Chapter 234,099 wordsPublic domain

The getting-together of public library and church has possibly been hampered in the past by an idea, common to both librarian and clergyman, that religious bodies and their work ought to be ignored by all public bodies, and that this is in some way a part of our American system of government and public administration. It is, of course, a feature of that administration to treat all religious bodies with absolute impartiality; but that does not involve ignoring their existence any more than treating all citizens with impartiality involves the ignoring of the individual. One way of being impartial, of course, is to turn one’s back equally upon all, but that is not the only way. One may treat one’s children alike by starving all of them equally, but our idea of impartial treatment would be better satisfied by an equality of adequate supplies.

It is time that the public library and the Church stopt the starvation treatment and began to mete out to each other a supply of the aid and good-will that each has at its disposal. Each has its fight to make against the forces of darkness; neither is in a position to neglect an ally.

THE FUTURE OF LIBRARY WORK

When a railroad train is on its way, its future history depends on which way it is heading, on its speed, and on whether its direction and its speed will remain unchanged. With these premises, one may confidently predict that a train which left Chicago at a given hour on one day will reach New York at a given hour on the next. Of course, something may happen to slow the train, or to wreck it, or even to send it back to Chicago, in which cases our predictions will come to naught. This is what the weather man finds. His predictions are based on very similar data. Our weather conditions travel usually across the continent from west to east at a fairly uniform rate. If that rate is maintained, and the direction does not change, and nothing happens to dissipate or alter the conditions, we can predict their arrival at a given place with a fair degree of accuracy. Those who rail at the weather man’s mistakes are simply finding fault with our present inability to ascertain the causes that slow up storm centers, or swerve them in their course, or dissipate them. When we know these things, and know in addition what starts them, we can give up making forecasts and write out a pretty definite weather time-table--as definite and as little subject to change, at any rate, as those issued by the railroads.

My business at this moment is that of a forecaster. We know just where and what the library situation is at present, and some of us think we know where it is headed. If it should keep on in the same direction and at the same rate, we ought to be able to describe it as it will be, say, in 1950. Of course, it may get headed in some other direction. It may slow down or speed up; it may melt away or strike a rock and be irrecoverably wrecked. If I see any chances of any of these things, it is my business to mention them. If my forecast should turn out a failure no one can prove it until 1950 arrives, and then I shall not care.

To begin with the necessary preliminaries of our forecast--what and where are we now? I have said that I know; probably you think that you do; but as a matter of fact our knowledge is neither comprehensive nor accurate. We need a general library survey. We have, as a sort of statistical framework, the figures now printed annually in tabular form in the A.L.A. Proceedings, but probably no one would maintain that these do, or possibly could, give an adequate idea of the character or extent of the work that our libraries are doing. Those of us who think we know something of it have gained our knowledge by experience and observation and neither is extensive enough in most cases to take the place of a well-considered and properly-managed survey of existing conditions and methods.

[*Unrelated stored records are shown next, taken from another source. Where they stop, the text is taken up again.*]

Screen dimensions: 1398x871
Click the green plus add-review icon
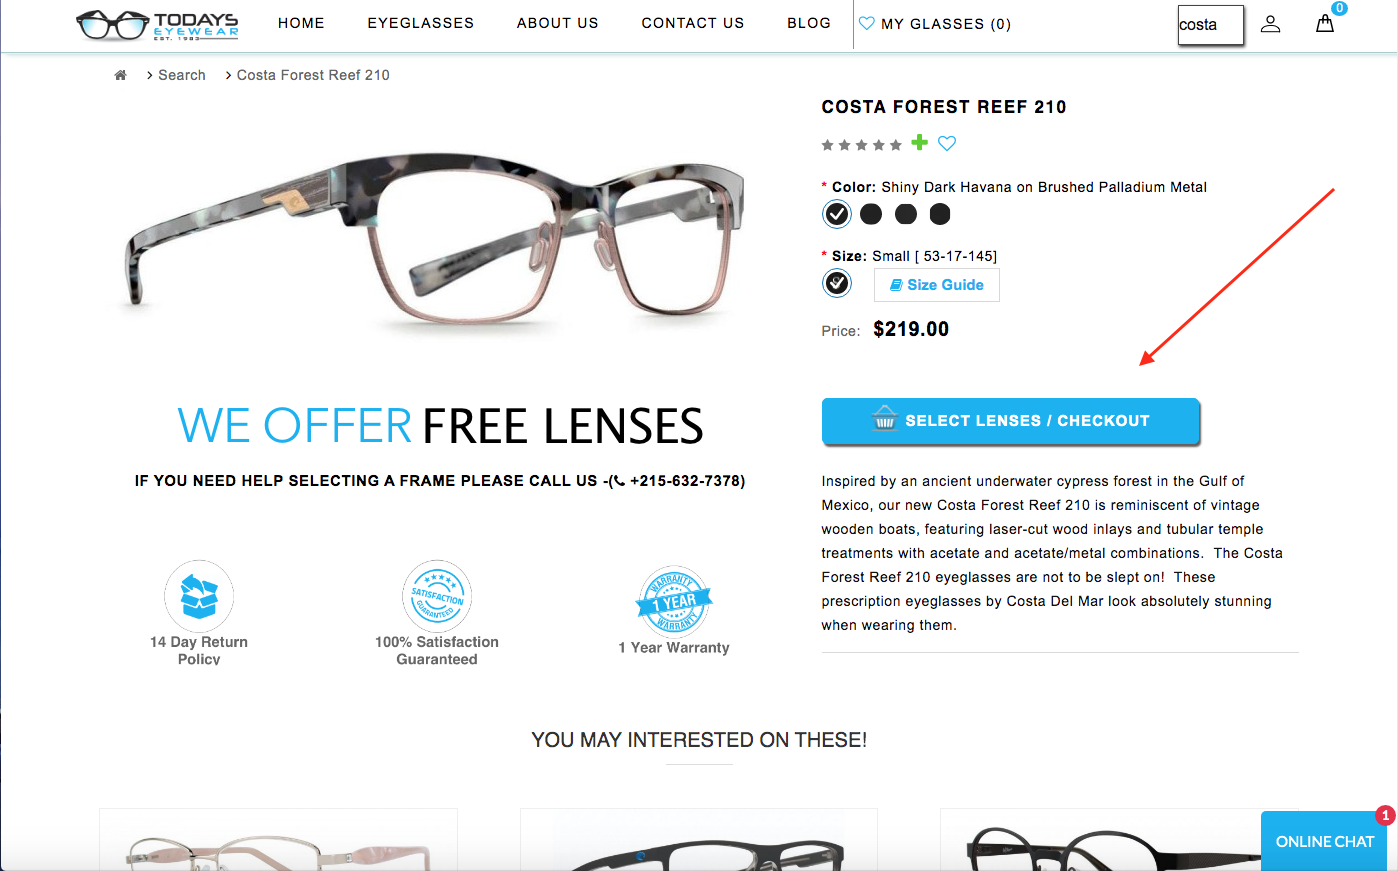[x=919, y=143]
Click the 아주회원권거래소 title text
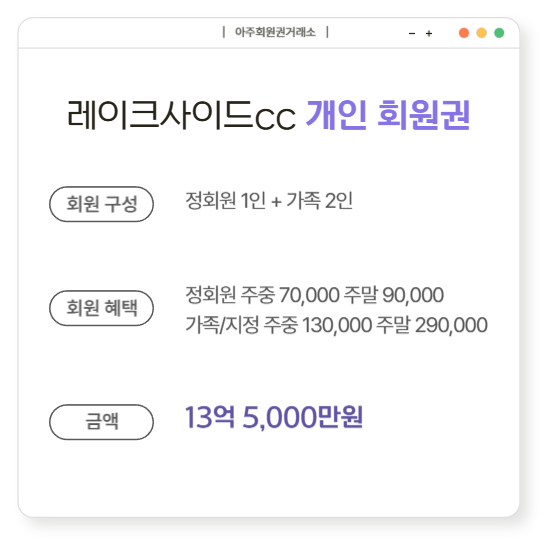The height and width of the screenshot is (550, 550). tap(275, 32)
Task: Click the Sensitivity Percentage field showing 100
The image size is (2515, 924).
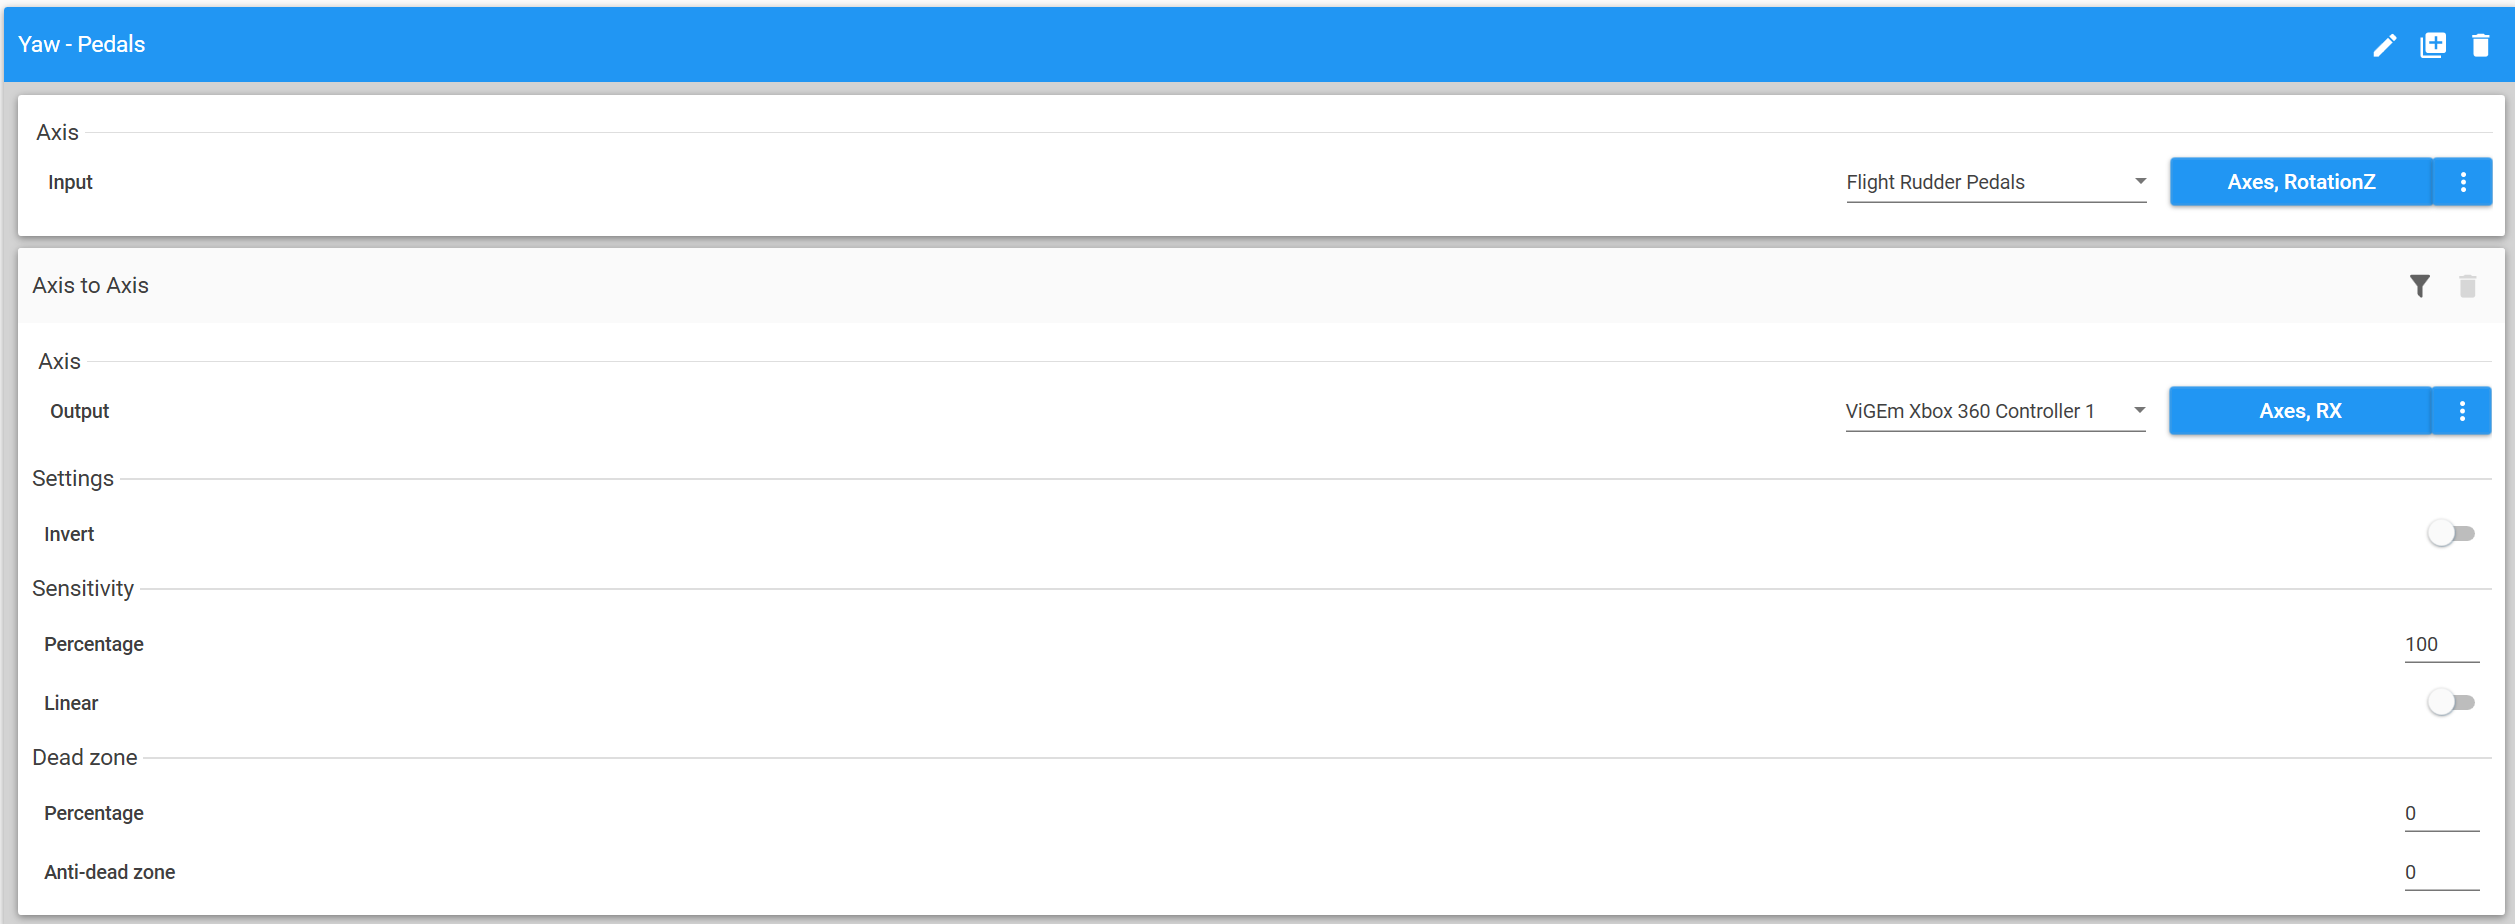Action: pos(2441,645)
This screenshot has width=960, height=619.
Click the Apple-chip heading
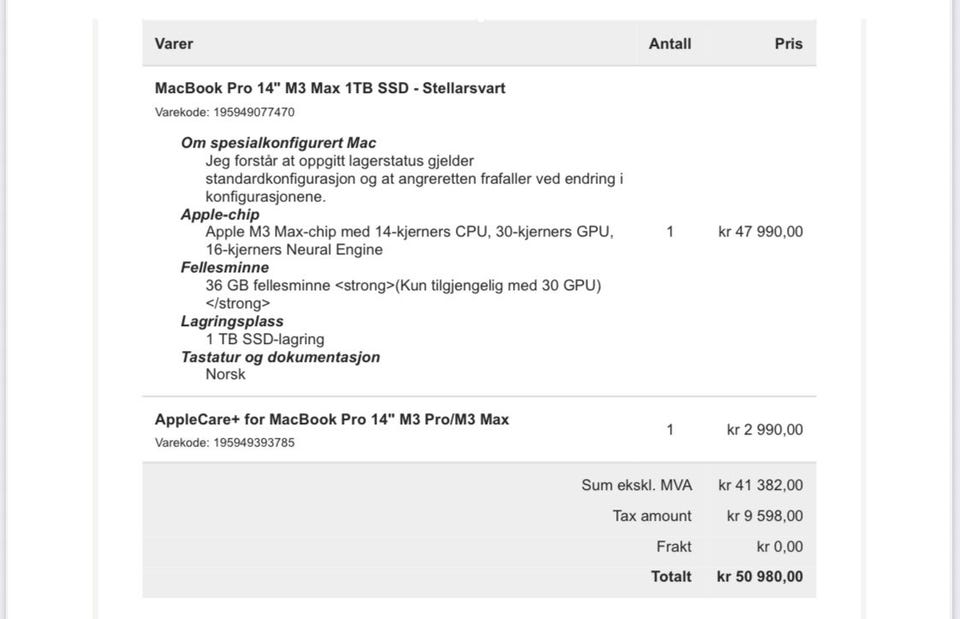[x=220, y=214]
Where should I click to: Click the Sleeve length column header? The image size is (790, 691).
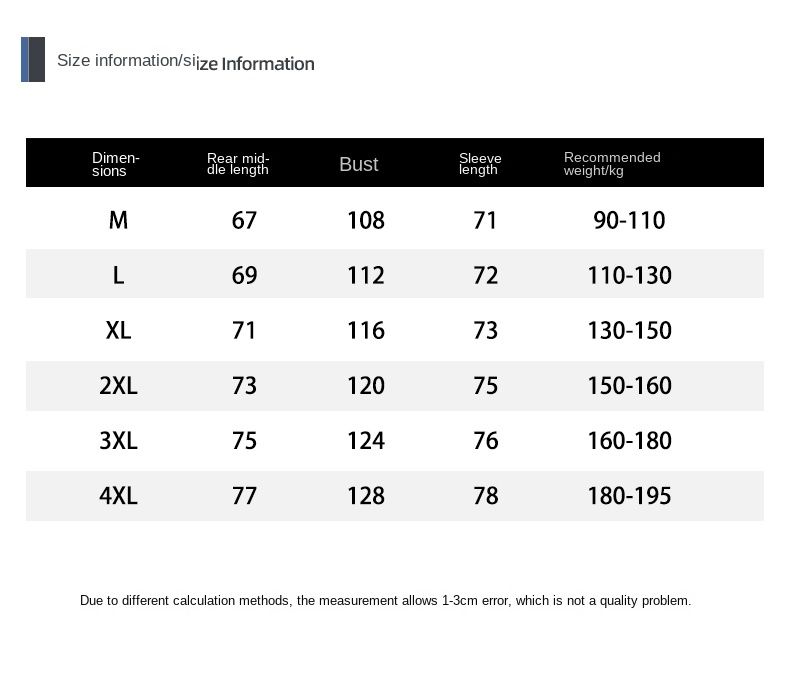click(480, 164)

In default of a survey, we must, as I have said, fall back upon observation and experience. I can certainly claim no monopoly of these, and what I say in this regard is, of course, largely personal. But it seems to me that the distinguishing marks of library work, as at present conducted, include the following. As you will see, they are all connected and overlap more or less. They are all growth-products. They are:

1 Size and expense. 2 Socialization. 3 Professionalization. 4 Popularization. 5 Nationalization.

First, library work in our country to-day is large and costly. Extensively it covers a great territory and reaches a huge population. Intensively it embraces a large variety of activities--many that one would hesitate, on general principles, to class as “library work.”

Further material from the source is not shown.